╭─ INFORMATION GIVEN

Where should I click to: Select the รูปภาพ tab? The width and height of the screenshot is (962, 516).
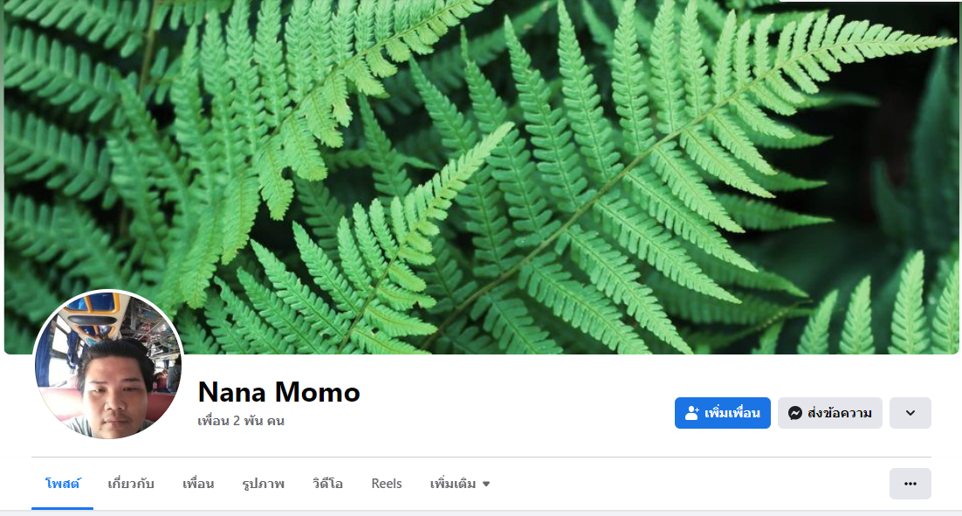click(264, 484)
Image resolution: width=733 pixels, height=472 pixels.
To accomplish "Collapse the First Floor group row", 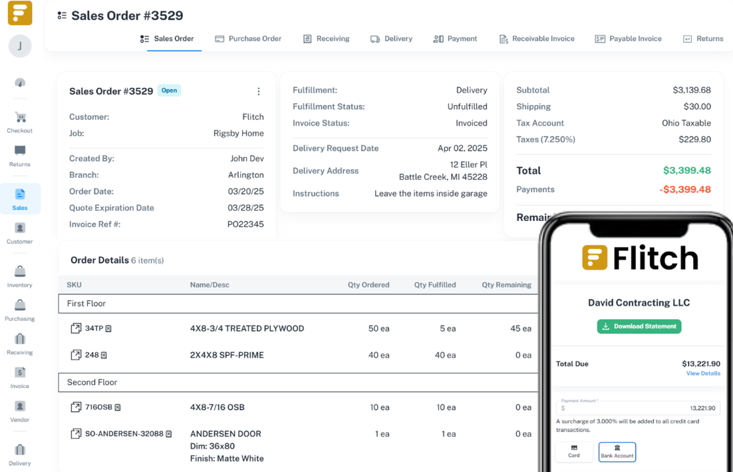I will 298,304.
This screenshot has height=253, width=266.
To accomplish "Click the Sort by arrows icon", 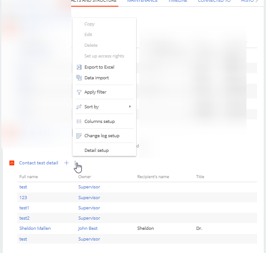I will point(79,107).
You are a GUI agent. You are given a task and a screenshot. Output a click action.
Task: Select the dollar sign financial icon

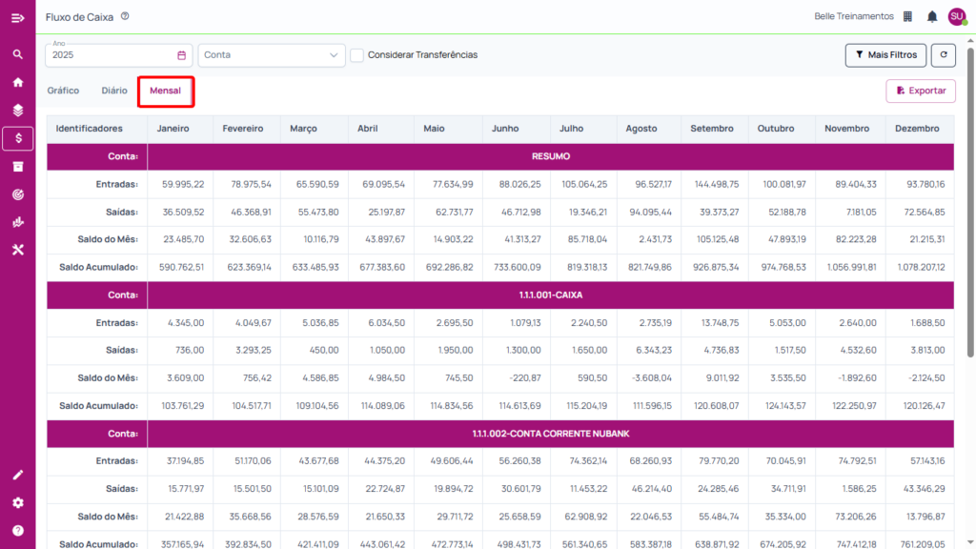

╰─

Working from the records above, reproduce exactly the lines from the one with "You are a GUI" through the last line, without the pictures.

You are a GUI agent. You are given a task and a screenshot. Output a click action.
Task: Select the dollar sign financial icon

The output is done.